In contemporary charismatic circles, the infilling of the Spirit is mainly a pneumatic or emotional experience. As a result today, many a Bible teachers claim to be ‘led of the Spirit’ in their studying, spiritual walk and teaching, while at the same time they refuse to learn from the work of previous spirit-filled expositors such as the Jewish sages from which our messianic faith derives. They therefore read the Scriptures ignorantly and feed themselves with erroneous doctrinal conclusions. Over the millennia, they have redefined the understanding of the infilling of the Spirit, the indwelling of God within man, baptism, and redemption which are all Jewish concepts exhaustively expounded on in the Tanach תנך as well as in Jewish commentaries. Those people refuse to study from the knowledge of others, so instead they feed on their own errors from their own head. They are in essence the epitome of the ‘blind leading the blind’, and not only do they lead themselves into a pit but they bring others along with them.
What we are seeing in the appointment of the two Israelite workmen is that the infilling of the Spirit has more to do with divine inspiration in the understanding and application of a learned skill than with the clairvoyant-type mystic who is led by vague pneumatic feelings and tingling sensations. The Spirit-filled biblical person is a person of study, ability, and understanding. This person is knowledgeable in the complex intricacy of their skill, understands it, and is inspired (animated) by the Spirit of the Almighty in the accomplishment thereof. One can possess divine musical inspiration and love music, but if he doesn’t learn music or how to play an instrument, he will only produce dissonant noises uncomfortable to the ears. Such are the teachings of those who solely rely on inspiration without the aid of education.

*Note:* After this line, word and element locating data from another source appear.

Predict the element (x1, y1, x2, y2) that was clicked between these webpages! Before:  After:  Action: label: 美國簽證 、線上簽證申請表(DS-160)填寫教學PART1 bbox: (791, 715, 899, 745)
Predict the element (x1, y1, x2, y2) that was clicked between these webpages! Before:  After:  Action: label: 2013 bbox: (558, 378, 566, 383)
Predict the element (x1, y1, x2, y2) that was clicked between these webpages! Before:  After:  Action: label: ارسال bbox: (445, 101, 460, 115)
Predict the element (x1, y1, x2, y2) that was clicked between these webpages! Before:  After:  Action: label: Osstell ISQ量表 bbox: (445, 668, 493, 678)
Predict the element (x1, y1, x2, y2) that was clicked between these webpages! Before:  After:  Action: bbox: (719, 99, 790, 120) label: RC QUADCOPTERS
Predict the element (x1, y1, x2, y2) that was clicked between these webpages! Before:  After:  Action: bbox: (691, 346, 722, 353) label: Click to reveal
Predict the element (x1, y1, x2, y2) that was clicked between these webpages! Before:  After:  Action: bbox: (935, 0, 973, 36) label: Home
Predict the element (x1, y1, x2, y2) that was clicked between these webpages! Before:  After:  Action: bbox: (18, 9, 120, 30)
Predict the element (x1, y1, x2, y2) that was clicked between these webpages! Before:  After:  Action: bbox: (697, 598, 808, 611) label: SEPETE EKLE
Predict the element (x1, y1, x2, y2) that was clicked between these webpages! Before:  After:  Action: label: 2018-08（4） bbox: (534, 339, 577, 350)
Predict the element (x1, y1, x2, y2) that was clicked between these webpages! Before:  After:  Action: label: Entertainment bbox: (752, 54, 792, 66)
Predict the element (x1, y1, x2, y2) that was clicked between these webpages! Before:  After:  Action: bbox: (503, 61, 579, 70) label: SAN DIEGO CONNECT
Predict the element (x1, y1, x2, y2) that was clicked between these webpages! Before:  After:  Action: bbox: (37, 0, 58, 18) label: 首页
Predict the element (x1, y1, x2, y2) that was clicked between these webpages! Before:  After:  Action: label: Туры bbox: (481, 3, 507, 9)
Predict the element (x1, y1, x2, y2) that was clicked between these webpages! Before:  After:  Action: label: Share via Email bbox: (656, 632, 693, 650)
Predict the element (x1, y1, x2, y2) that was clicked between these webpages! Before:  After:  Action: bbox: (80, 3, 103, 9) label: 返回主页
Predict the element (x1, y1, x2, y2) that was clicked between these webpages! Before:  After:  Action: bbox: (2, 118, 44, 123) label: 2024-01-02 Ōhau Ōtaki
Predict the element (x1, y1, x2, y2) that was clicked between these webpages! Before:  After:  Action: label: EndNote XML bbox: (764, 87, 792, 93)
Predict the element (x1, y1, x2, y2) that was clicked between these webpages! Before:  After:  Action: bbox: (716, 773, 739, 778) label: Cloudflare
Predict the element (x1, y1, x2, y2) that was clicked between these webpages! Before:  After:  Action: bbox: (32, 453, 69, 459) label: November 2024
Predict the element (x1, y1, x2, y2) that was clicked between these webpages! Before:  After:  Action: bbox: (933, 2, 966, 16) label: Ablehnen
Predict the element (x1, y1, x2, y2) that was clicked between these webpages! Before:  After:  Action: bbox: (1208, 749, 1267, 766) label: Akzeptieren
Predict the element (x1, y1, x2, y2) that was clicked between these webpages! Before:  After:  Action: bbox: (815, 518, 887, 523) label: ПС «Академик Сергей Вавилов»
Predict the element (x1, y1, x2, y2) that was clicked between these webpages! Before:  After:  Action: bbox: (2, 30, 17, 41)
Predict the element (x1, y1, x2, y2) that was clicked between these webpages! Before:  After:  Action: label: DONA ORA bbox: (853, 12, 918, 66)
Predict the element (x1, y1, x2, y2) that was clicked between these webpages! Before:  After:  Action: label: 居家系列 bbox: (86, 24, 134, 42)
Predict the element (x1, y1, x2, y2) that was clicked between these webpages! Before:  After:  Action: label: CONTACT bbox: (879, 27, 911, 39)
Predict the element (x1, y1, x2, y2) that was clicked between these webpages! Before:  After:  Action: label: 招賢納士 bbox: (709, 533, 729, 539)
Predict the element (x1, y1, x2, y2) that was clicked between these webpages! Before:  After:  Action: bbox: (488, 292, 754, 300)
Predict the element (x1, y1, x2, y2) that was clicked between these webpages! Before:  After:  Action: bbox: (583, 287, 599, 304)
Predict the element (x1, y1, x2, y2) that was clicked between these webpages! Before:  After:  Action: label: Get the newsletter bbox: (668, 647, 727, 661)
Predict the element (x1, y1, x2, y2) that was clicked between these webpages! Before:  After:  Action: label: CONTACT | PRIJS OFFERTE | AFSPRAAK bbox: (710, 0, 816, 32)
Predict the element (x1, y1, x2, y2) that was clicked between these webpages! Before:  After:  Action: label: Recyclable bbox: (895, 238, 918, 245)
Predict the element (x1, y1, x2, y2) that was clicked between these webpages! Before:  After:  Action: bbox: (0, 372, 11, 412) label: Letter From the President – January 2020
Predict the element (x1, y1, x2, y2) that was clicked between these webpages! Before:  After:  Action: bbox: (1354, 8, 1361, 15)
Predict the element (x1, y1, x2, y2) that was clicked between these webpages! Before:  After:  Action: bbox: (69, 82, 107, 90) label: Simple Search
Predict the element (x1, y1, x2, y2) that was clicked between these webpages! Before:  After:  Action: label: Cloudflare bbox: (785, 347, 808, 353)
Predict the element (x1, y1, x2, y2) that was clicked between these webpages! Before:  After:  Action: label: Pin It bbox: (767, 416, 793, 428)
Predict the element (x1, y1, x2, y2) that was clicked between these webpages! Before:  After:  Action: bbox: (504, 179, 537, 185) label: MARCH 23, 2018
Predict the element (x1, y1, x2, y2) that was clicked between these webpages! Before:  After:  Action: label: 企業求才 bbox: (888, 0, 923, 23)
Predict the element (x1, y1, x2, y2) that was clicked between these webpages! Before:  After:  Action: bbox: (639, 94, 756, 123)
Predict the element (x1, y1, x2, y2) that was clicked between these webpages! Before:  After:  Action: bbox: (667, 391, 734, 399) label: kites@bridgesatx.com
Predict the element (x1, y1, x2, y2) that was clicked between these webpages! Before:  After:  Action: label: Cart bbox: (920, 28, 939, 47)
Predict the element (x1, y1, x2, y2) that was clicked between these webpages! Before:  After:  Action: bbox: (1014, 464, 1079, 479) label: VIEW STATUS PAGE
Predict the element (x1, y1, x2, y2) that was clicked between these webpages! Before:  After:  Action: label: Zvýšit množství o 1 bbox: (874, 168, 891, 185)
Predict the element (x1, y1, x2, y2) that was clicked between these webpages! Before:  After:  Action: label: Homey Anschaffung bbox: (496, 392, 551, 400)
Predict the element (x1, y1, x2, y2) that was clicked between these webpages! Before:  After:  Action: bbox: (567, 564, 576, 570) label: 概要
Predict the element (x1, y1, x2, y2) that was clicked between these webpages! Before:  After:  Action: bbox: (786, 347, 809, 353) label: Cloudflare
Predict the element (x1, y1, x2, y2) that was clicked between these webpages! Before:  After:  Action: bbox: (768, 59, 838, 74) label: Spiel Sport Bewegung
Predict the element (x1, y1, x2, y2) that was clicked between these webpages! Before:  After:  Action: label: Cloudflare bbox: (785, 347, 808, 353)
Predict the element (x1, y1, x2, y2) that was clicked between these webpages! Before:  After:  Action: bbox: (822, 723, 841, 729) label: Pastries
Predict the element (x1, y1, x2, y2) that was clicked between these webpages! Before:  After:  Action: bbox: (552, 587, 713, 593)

What we need today is more than the empty hot air of charismatic teachings. We need instead true solid teaching based on the pragmatic and practical wisdom of the fathers of our faith. Maybe that’s what it means that in the end of time Elijah will come … to turn the hearts of the fathers to the children, and the disobedient to the wisdom of the just, to make ready for the Lord a people prepared (Luke 1:17).
May God give us true teachers who are not full of themselves and their own errors, but teachers filled with the Spirit of God, with skill, with intelligence, with knowledge, and with all craftsmanship (Exod. 35:31), teachers who have studied the Word of God and who acknowledge that they stand on the shoulders of others wiser than they are.